:: Data listing

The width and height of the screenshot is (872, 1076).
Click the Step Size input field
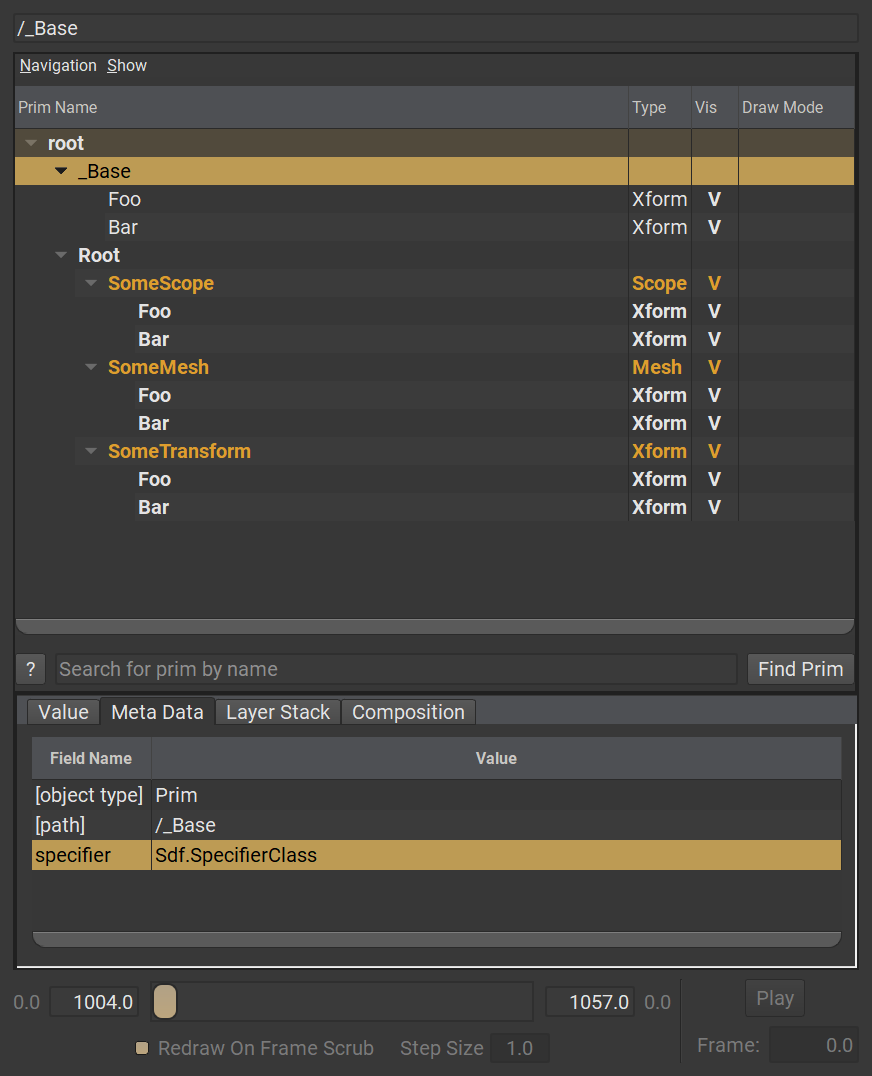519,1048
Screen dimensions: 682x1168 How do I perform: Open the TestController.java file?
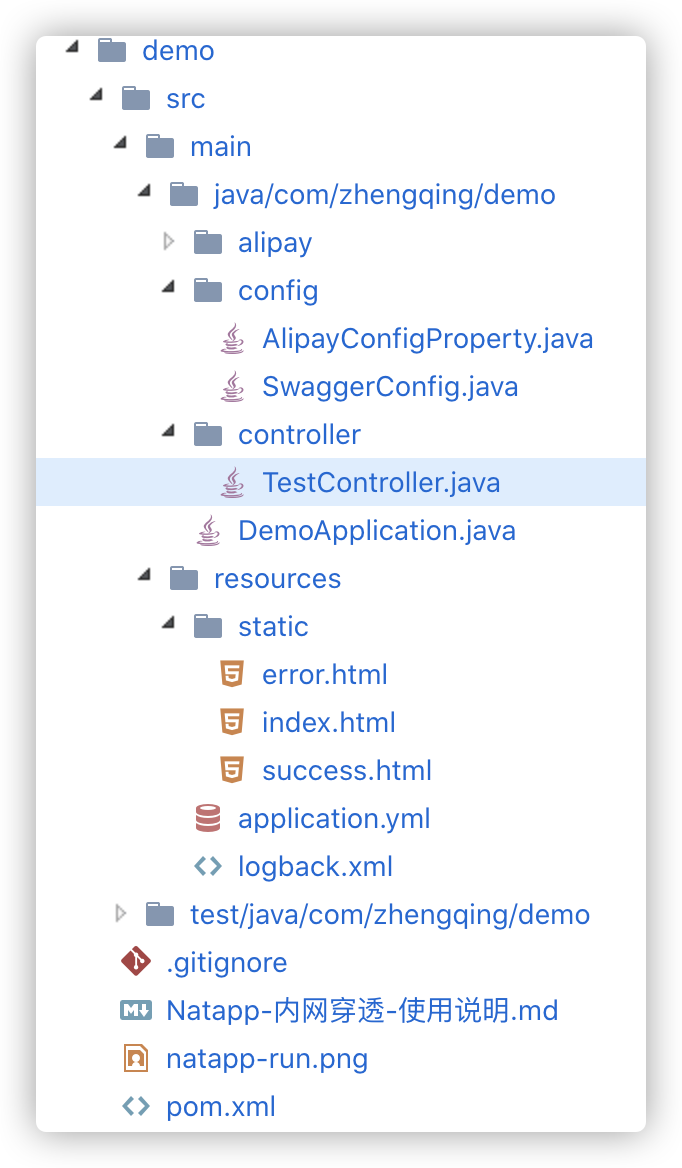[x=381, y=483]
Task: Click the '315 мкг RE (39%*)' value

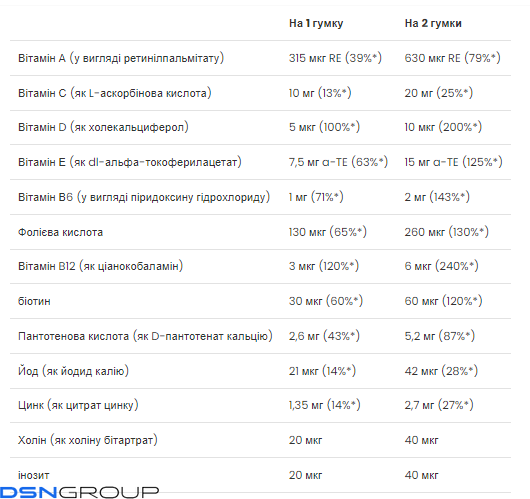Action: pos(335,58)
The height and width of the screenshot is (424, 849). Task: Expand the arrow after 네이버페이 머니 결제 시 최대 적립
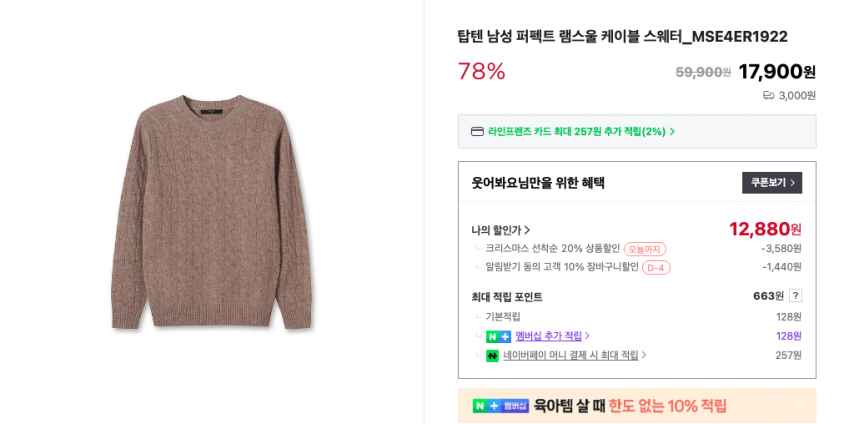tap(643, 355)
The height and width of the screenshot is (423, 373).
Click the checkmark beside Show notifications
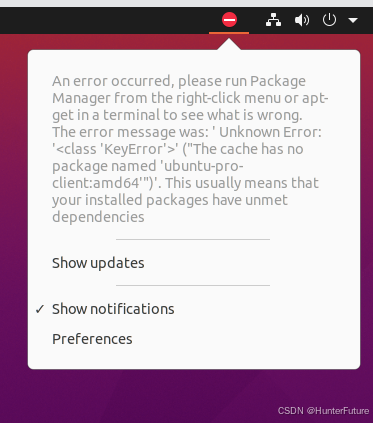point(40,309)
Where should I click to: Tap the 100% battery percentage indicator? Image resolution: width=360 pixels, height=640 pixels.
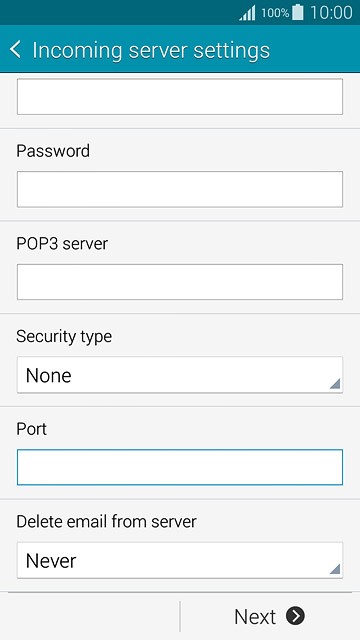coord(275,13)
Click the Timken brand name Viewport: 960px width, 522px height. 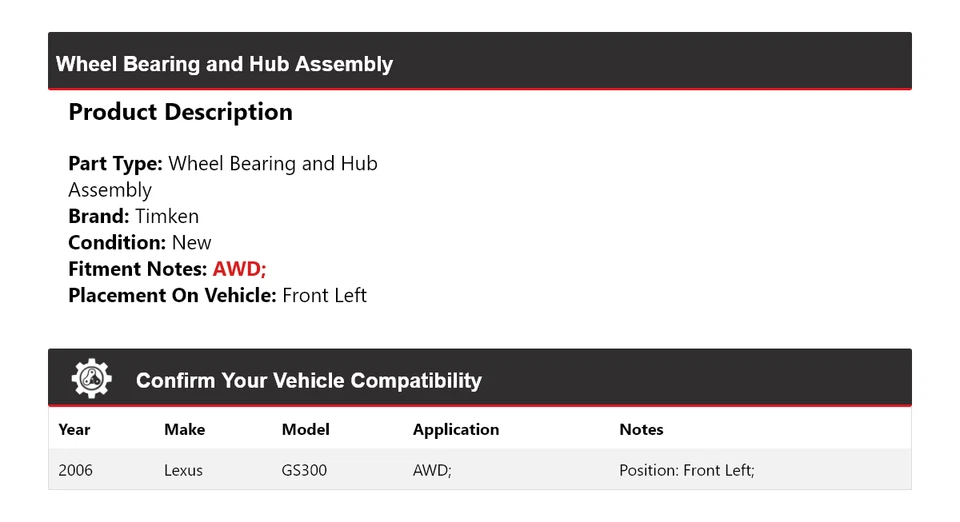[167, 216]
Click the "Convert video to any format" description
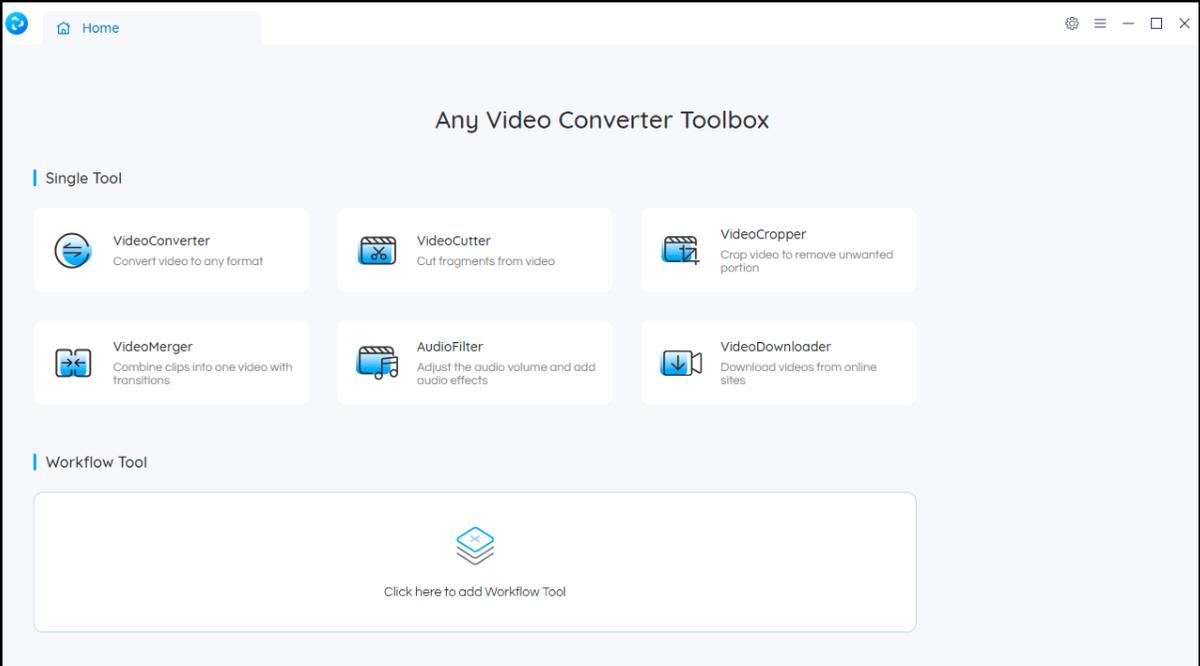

::::

Assigned task — Copy only what runs above from the line containing "Screen dimensions: 682x1168" through the line containing "The height and width of the screenshot is (423, 373).", exactly. Leave out the pictures.

Solution below —
Screen dimensions: 682x1168 How do I perform: Open the TestController.java file?
[x=381, y=483]
Task: Click the '315 мкг RE (39%*)' value

Action: pos(335,58)
The height and width of the screenshot is (424, 849). Task: Expand the arrow after 네이버페이 머니 결제 시 최대 적립
tap(643, 355)
The height and width of the screenshot is (423, 373).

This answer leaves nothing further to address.